BANGOR — If it is too cold for you to stand at the door without your coat, it is probably too cold for your dog to be out without a coat, says Dr. Donna Spector, a board-certified veterinary internal medicine specialist. Some dog breeds have dense undercoats that help protect them against very low temperatures, but most dogs don’t.
Coats are not just about fashion; there are many functional, non-couture coats available! Coats will not prevent frostbite on the ears, feet or tail, so don’t keep your dog out too long in freezing temperatures.
According to People for the Ethical Treatment of Animals, every year it receives complaints about people who leave dogs outside in the cold. Cold weather spells extra hardship for “backyard dogs,” who often go without adequate food, water, shelter, or veterinary care. The winter months can also pose challenges for wildlife.
PETA recommends the following:
• Keep animals inside. This is especially important to remember when it comes to puppies and kittens, elderly animals, small animals, and dogs with short hair, including pointers, beagles, pit bulls, Rottweilers, and Dobermans. Short-haired animals will also benefit from a warm sweater or coat on walks.
• Don’t allow your cat or dog to roam freely outdoors. During winter, cats sometimes climb under the hoods of cars to be near warm engines and are badly injured or killed when the car is started.
• Wipe off your dogs’ or cats’ legs, feet, and stomachs after they come in from the snow. Salt and other chemicals can make your animals sick if they ingest them.
• Keep an eye out for strays. Take unidentified animals inside until you can find their guardians or get them to an animal shelter. If strays are skittish or otherwise unapproachable, provide food and water and call your local humane society for assistance in trapping them and getting them indoors.

PROVIDED DATA:
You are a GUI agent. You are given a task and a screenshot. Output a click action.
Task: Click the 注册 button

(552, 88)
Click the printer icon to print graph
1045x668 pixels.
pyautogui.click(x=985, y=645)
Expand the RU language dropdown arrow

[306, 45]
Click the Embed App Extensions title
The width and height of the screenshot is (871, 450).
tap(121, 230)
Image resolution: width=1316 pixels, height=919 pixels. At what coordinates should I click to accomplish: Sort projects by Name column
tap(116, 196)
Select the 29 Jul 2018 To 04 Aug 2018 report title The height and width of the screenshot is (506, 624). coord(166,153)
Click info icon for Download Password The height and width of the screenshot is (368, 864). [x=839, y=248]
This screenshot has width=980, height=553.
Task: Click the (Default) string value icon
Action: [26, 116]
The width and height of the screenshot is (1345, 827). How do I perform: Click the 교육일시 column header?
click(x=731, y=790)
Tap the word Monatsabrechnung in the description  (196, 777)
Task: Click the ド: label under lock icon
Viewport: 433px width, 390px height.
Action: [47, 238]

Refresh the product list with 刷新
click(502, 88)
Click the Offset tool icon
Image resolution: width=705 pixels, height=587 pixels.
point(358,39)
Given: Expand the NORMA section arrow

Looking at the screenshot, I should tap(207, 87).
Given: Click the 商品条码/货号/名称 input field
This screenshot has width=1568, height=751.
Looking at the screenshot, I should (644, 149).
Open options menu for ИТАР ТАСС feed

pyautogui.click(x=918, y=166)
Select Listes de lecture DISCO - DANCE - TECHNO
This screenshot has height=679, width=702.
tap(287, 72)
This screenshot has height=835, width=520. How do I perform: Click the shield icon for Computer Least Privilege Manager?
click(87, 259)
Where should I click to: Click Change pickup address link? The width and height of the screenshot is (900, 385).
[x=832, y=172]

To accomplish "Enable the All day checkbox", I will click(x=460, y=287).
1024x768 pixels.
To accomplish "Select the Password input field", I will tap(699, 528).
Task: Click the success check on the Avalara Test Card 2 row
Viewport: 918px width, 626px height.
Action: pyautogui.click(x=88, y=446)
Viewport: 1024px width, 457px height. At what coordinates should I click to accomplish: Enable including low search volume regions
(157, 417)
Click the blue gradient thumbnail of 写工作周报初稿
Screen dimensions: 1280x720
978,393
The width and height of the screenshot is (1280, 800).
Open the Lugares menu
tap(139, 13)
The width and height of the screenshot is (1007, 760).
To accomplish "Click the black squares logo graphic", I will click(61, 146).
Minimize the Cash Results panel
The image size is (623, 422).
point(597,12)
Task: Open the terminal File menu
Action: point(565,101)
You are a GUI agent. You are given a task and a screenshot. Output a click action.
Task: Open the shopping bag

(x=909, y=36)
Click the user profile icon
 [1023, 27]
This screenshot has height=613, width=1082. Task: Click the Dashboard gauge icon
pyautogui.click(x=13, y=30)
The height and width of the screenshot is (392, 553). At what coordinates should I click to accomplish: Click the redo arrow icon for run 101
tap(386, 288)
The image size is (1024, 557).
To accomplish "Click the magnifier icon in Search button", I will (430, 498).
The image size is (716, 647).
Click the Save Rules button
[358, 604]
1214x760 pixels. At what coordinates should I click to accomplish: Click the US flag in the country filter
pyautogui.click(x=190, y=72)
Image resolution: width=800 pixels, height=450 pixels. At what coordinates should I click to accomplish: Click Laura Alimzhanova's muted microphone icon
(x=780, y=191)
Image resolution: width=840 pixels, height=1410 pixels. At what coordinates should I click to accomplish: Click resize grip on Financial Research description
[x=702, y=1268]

ACTIVITY LIST:
1 - According to the cold-weather pet safety article, what will coats not prevent?
2 - Carry on the cold-weather pet safety article from its last sentence with a few more lines.
The items that come after the article are separate material.

RESPONSES BY ITEM NUMBER:
1 - Coats will not prevent frostbite on the ears, feet or tail.

2 -
• When you see dogs that have been left outdoors, provide them with proper shelter. Details on how to provide housing can be found here.
• When temperatures fall below freezing, birds and other animals may have trouble finding food and water. Hang bird feeders from trees or spread birdseed on the ground. Provide access to liquid water by filling a heavy water bowl and breaking the surface ice twice a day.
Adds Spector, with winter comes antifreeze from automobiles. Antifreeze is sweet in taste and dogs will readily lick or drink it. Antifreeze is extremely toxic and just a small amount can be fatal for dogs. Keep your dog out of the garage and off the driveway where they may encounter antifreeze or other harmful chemicals.
And, she says, Dogs should never be left in cars unattended, no matter what the season. Freezing cold temperatures are the main concern during the winter. If the car is left running during the winter (especially in the garage), carbon monoxide poisoning is a real threat.